Your task:
Whenever a line of the records below contains the word "iRidium", copy that line.

═════ Provided entries ═════

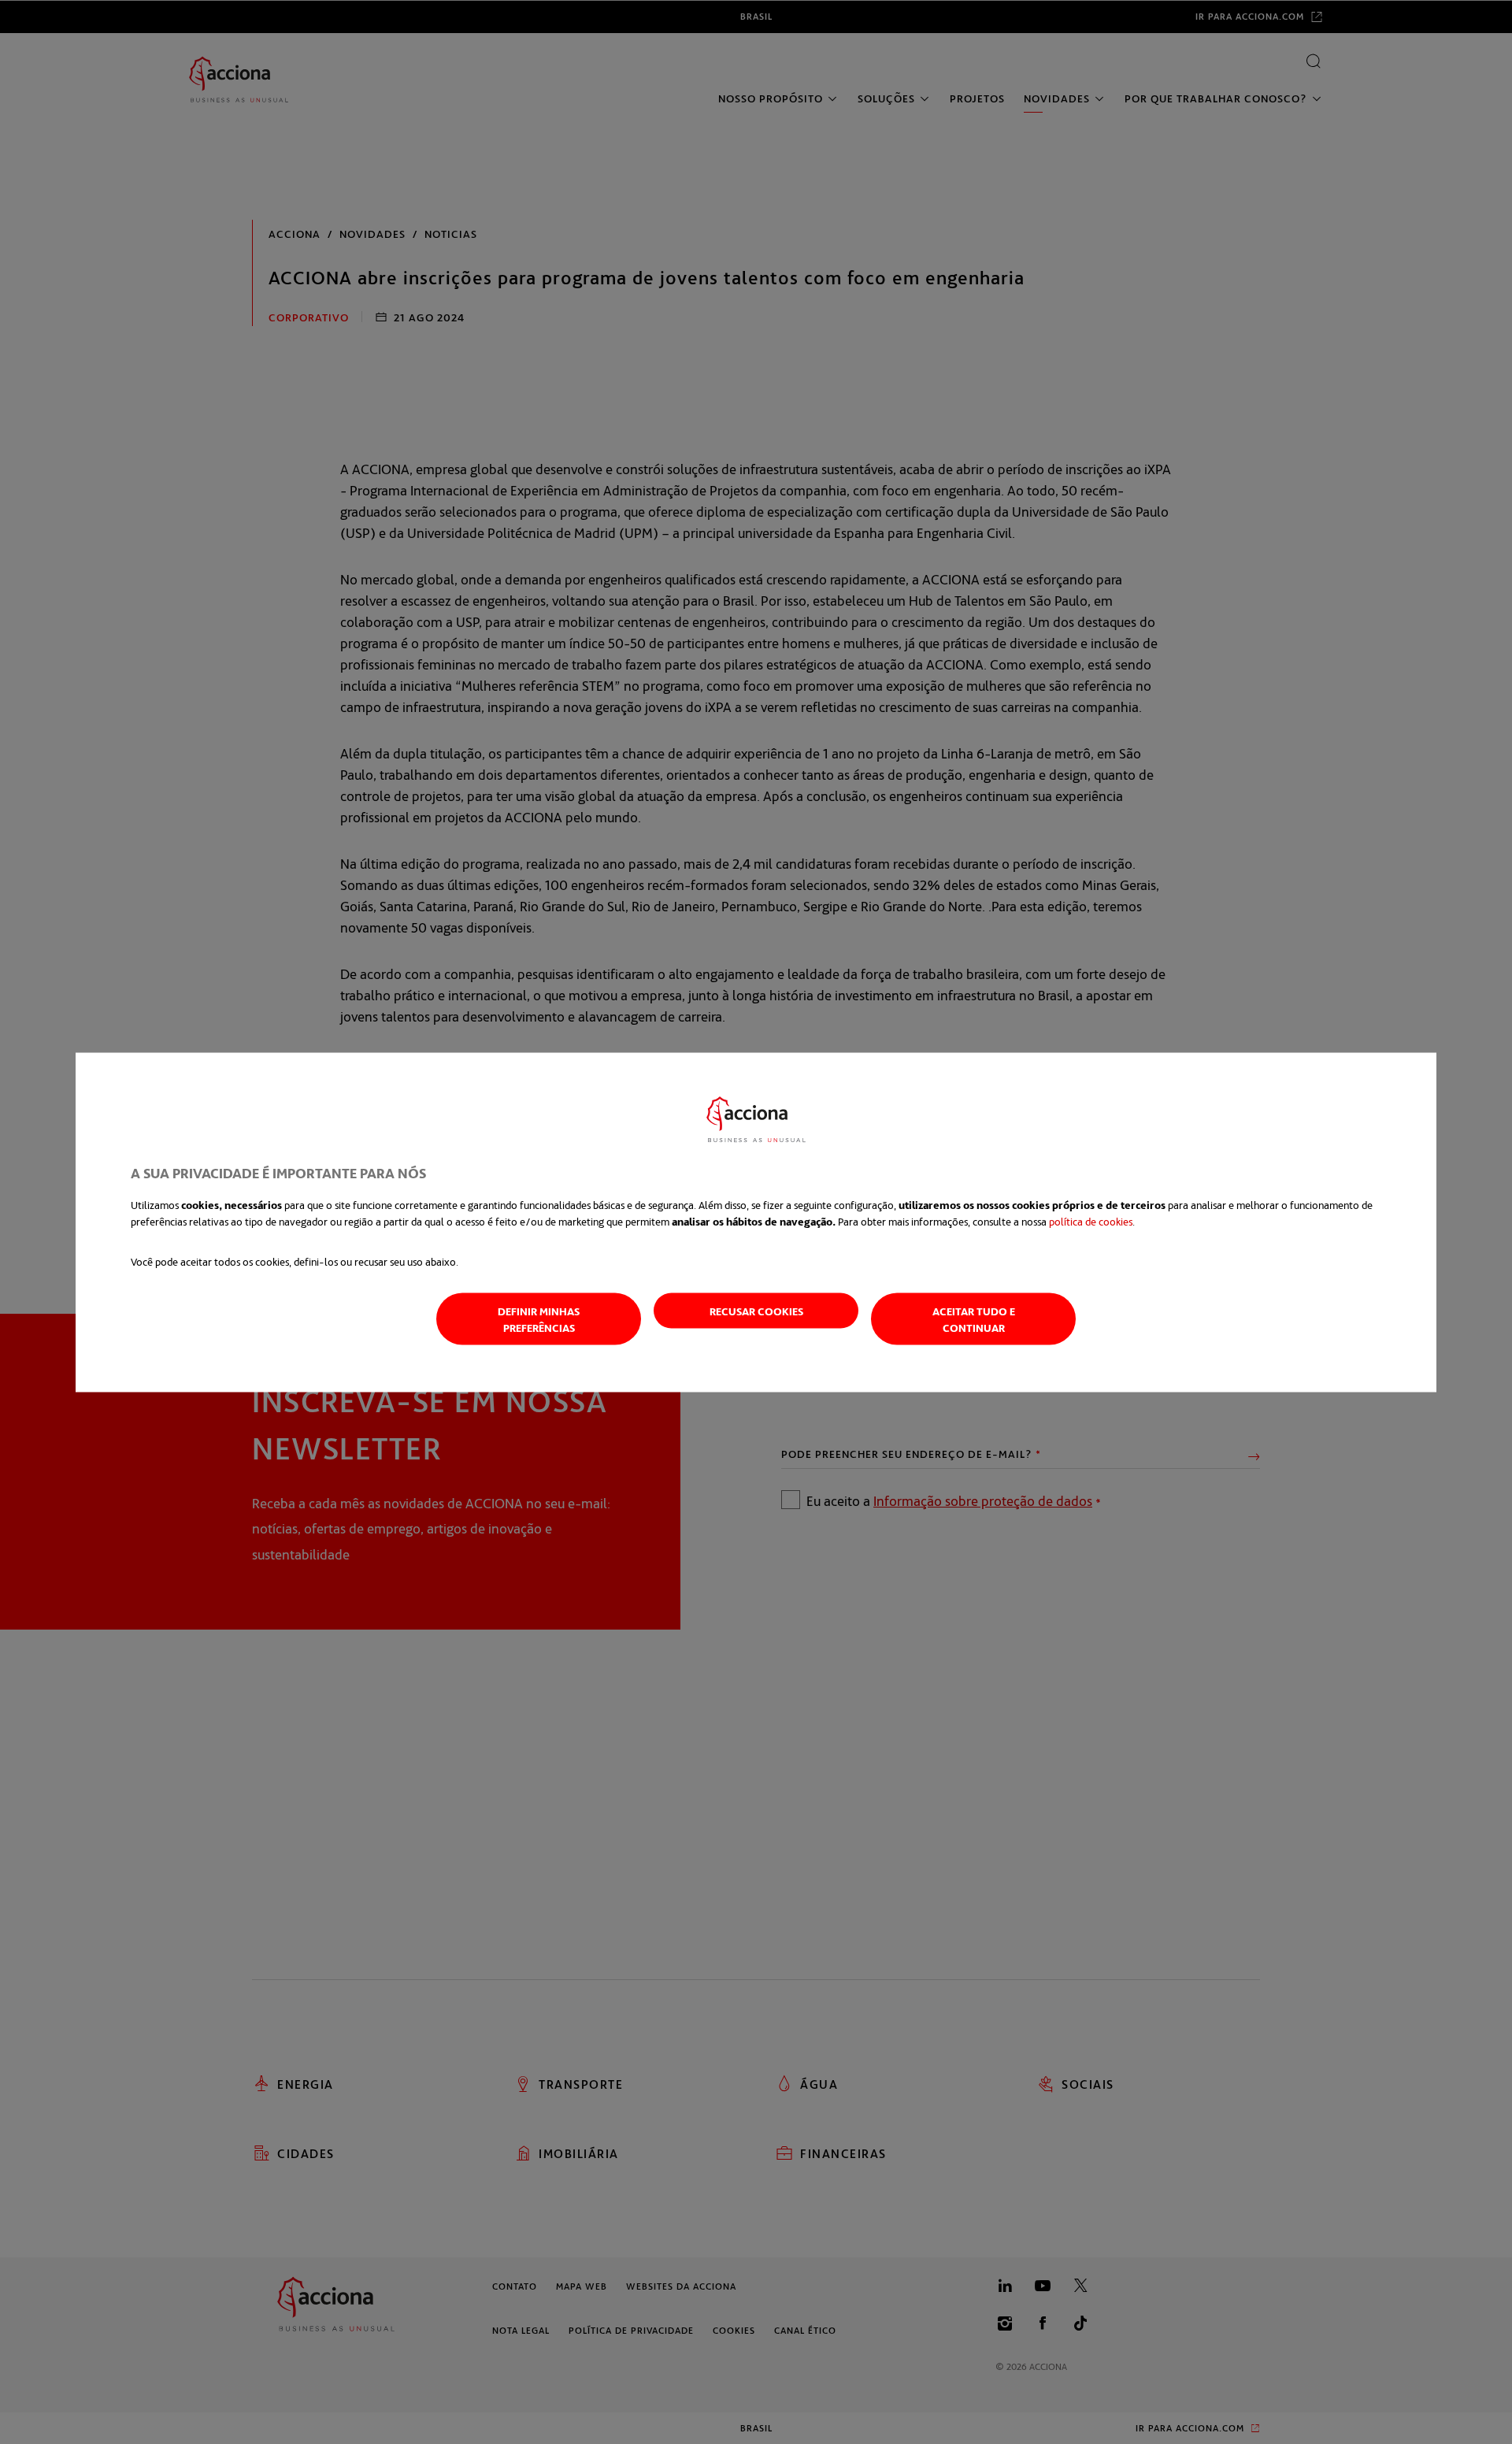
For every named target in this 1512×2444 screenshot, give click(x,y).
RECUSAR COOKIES (756, 1310)
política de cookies (1090, 1220)
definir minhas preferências (539, 1318)
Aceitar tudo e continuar (973, 1318)
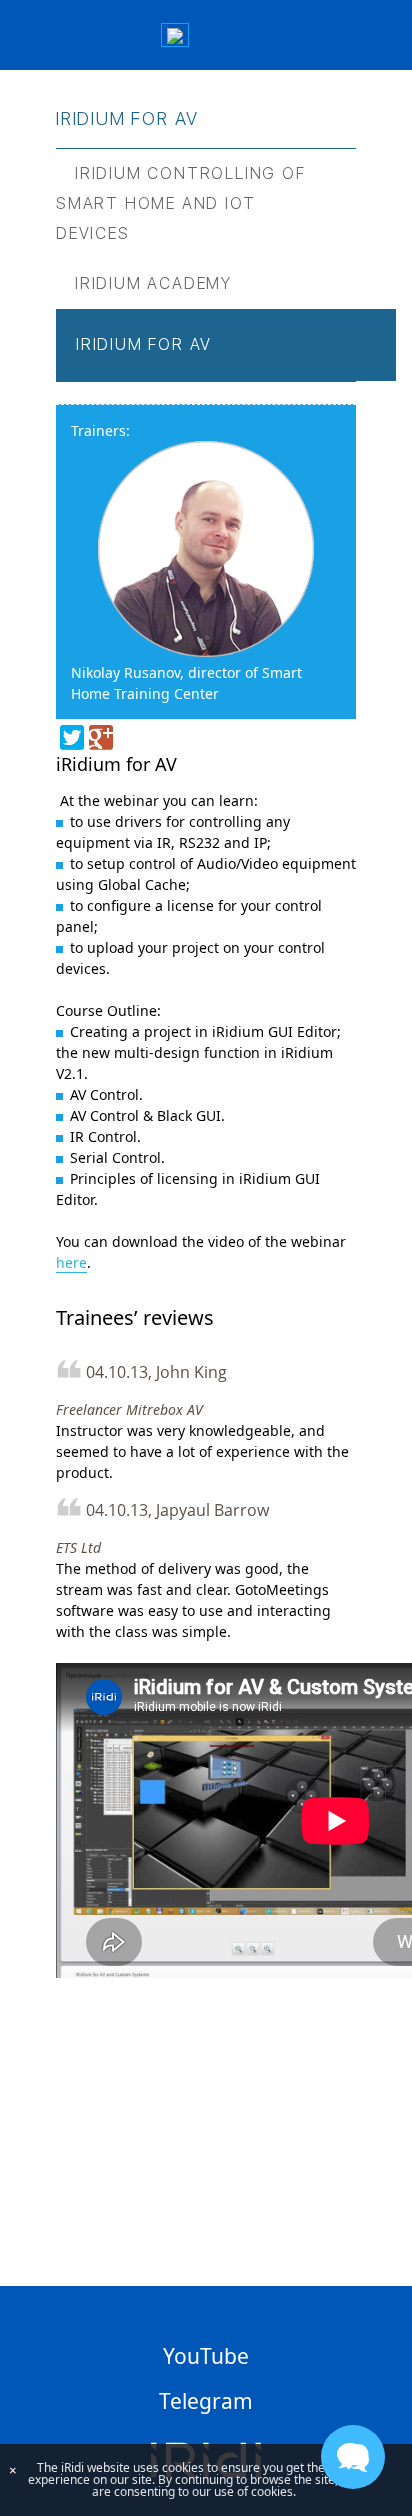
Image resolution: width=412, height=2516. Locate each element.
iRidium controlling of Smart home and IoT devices (181, 203)
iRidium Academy (153, 283)
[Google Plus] (101, 737)
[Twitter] (72, 737)
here (71, 1262)
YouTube (206, 2356)
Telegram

═════

Reply to the task:
iRidium controlling of Smart home and IoT devices (181, 203)
iRidium Academy (153, 283)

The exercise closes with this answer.